IEEE Transactions on Industrial Electronics | 2017
Zhenghua Chen; Rui Zhao; Qingchang Zhu; Mustafa K. Masood; Yeng Chai Soh; Kezhi Mao
Buildings consume quite a lot of energy; hence, the issue of building energy efficiency has attracted a great deal of attention in recent years. A key factor in achieving this objective is occupancy information that directly impacts on energy-related building control systems. In this paper, we leverage on environmental sensors that are nonintrusive and cost-effective for building occupancy estimation. Our result relies on feature engineering and learning. The conventional feature engineering requires one to manually extract relevant features without a clear guideline. This blind feature extraction is labor intensive and may miss some significant implicit features. To address this issue, we propose a convolutional deep bidirectional long short-term memory (CDBLSTM) approach that contains a convolutional network and a deep structure to automatically learn significant features from the sensory data without human intervention. Moreover, the long short-term memory networks are able to capture temporal dependencies in the data and the bidirectional structure can take the past and future contexts into consideration for the final identification of occupancy. We have conducted real experiments to evaluate the performance of our proposed CDBLSTM approach. Instead of estimating the exact number of occupants, we attempt to identify the range of occupants, i.e., zero, low, medium, and high, which is adequate for most of building control systems. The experimental results indicate the effectiveness of our proposed approach compared with the state-of-the-art methods.

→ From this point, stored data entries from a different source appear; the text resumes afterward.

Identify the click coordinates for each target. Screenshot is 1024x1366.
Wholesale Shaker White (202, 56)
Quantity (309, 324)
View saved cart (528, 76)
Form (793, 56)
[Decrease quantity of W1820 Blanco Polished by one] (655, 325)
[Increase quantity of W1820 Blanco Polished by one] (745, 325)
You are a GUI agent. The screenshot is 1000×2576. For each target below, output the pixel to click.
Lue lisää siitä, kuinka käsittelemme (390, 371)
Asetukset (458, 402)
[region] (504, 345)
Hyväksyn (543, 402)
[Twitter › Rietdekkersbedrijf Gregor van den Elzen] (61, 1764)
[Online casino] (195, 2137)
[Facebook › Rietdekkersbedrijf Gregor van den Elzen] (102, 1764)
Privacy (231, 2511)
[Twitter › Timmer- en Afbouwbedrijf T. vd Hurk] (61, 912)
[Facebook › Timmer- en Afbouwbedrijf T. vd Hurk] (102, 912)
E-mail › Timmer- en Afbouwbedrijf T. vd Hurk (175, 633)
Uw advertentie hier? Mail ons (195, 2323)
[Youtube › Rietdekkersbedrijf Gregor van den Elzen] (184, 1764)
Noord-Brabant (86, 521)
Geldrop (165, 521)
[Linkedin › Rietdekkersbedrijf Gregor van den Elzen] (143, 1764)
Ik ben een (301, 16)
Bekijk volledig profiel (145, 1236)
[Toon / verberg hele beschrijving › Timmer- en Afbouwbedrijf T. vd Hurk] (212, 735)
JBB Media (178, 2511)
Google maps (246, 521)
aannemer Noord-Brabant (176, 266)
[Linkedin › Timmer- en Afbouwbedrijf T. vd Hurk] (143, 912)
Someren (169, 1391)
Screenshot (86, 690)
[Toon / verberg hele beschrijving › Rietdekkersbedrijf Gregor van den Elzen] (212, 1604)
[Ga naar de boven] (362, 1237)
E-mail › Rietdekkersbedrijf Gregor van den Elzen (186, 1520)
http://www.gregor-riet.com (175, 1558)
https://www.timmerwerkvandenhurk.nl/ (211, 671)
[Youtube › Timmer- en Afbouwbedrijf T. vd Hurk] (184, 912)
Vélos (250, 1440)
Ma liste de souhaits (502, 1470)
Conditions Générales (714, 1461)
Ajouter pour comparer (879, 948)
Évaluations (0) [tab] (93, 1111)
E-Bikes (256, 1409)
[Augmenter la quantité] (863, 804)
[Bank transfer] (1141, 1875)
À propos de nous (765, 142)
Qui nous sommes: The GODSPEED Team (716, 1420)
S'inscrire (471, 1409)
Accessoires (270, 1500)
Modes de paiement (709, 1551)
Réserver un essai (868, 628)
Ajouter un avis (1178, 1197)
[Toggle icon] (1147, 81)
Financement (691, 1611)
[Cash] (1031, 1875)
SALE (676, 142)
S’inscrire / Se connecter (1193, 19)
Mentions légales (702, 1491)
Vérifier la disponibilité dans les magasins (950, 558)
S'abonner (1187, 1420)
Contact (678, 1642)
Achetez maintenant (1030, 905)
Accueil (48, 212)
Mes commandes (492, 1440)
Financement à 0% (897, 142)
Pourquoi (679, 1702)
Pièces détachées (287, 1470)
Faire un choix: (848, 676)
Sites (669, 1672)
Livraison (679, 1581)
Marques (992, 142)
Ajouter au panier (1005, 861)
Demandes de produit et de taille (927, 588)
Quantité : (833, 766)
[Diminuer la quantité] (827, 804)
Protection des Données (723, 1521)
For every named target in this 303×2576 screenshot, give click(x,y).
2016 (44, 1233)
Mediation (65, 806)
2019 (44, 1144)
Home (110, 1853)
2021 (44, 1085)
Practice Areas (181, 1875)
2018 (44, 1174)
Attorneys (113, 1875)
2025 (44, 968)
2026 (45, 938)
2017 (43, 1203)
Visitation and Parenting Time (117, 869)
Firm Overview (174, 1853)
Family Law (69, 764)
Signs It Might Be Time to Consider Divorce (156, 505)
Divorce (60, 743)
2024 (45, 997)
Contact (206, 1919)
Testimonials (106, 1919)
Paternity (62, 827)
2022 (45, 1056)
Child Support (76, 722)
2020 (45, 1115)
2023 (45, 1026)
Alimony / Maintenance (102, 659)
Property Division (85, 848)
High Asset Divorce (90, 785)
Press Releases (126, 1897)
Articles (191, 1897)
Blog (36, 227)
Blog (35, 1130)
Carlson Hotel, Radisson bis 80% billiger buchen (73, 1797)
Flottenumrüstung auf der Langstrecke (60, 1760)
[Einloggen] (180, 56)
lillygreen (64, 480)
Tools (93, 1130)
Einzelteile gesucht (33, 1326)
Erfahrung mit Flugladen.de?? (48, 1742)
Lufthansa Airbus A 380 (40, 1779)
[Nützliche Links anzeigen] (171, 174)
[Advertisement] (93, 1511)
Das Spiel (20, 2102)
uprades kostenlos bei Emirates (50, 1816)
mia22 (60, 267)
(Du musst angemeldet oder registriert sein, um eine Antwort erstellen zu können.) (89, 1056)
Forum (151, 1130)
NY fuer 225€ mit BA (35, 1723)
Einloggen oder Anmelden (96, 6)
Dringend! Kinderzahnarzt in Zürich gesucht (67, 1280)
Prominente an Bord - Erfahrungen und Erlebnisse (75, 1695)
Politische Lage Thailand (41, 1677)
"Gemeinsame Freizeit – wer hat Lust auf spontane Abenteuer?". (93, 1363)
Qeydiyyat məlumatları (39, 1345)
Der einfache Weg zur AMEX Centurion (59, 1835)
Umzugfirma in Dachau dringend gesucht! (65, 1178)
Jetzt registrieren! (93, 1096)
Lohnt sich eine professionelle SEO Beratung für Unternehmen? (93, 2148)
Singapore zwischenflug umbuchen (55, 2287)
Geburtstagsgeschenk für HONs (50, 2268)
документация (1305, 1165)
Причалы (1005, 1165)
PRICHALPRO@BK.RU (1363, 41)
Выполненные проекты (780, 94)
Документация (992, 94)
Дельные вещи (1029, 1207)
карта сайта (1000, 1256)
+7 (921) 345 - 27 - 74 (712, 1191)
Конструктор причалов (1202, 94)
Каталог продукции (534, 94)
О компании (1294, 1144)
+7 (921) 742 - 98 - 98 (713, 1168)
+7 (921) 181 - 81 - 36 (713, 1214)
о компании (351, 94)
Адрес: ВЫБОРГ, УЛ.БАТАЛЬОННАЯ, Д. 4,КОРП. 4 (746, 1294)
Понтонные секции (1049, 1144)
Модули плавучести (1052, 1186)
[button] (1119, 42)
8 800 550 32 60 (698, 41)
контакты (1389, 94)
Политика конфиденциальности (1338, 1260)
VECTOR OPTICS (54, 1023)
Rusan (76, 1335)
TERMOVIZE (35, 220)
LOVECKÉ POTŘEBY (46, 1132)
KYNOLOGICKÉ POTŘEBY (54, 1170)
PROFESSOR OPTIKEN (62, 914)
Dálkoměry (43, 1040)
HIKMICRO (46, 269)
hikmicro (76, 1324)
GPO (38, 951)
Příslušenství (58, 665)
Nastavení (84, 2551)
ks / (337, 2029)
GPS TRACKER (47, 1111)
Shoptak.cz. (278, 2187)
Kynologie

conference on automation science and engineering | 2014
Zhenghua Chen; Yeng Chai Soh
Accurate modeling of building occupancy is an important issue in building energy optimization, but it is a difficult problem due to its stochastic property. This paper proposed an inhomogeneous Markov chain approach to model building occupancy under two scenarios of multi-occupant single-zone (MOSZ) and multi-occupant multi-zone (MOMZ). In this study, we define the state of the Markov chain as an increment of the number of the occupants, which is quite different from the traditional method using the number of the occupants as the state. Simulations have been done to verify the performance of the proposed method, and mean occupancy profile and four random variables such as time of first arrival are evaluated to assess the advantages of the proposed approach. In the MOSZ scenario, the proposed model performs very well and significantly outperforms the existing agent-based model using the actual measurement data from a real building. The proposed model can also adequately capture the trend of the occupancy dynamics in the MOMZ scenario.